## Exercise materials

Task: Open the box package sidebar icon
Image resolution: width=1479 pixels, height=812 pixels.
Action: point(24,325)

==

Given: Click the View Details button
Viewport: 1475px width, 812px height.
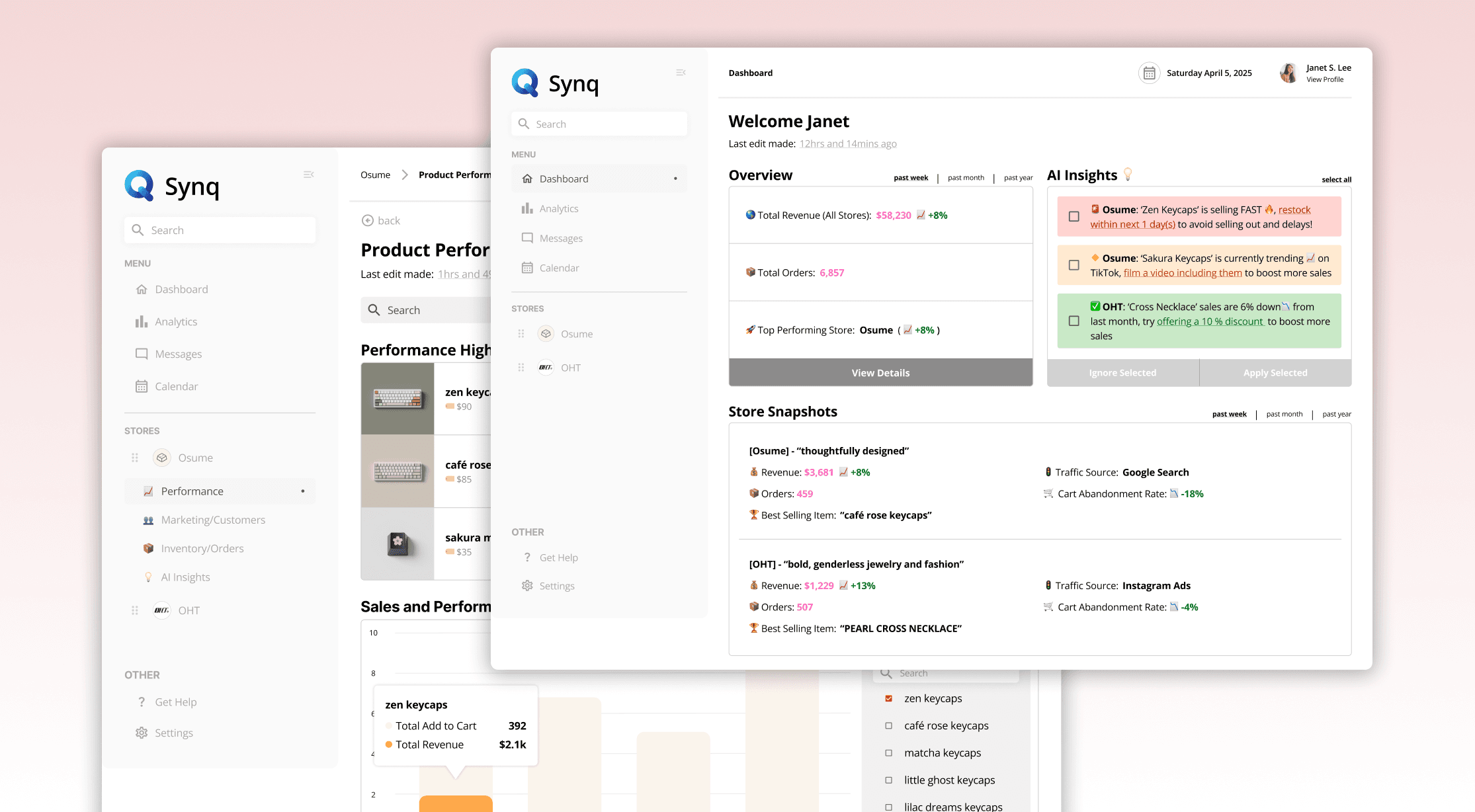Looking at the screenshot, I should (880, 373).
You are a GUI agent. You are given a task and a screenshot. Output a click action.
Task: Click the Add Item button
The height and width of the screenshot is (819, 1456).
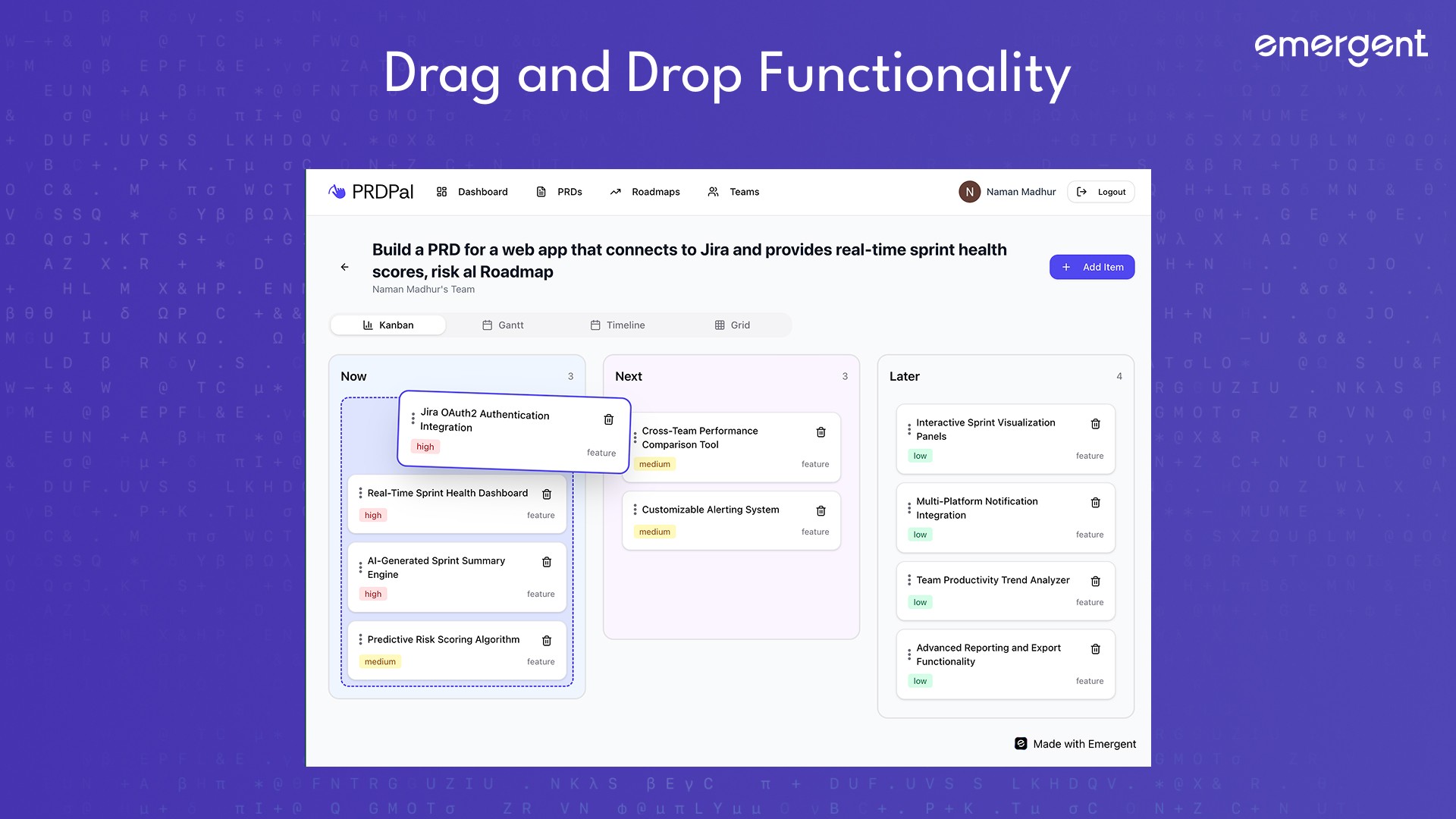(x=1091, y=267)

...

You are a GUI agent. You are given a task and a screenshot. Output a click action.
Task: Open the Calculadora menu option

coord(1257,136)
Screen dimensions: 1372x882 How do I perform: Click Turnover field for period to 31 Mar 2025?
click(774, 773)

## Directions for this task
For every line of the records that has the word "button" in it, make a copy.

## Your solution
Given: Click the View Details button
Task: Click the Add Item button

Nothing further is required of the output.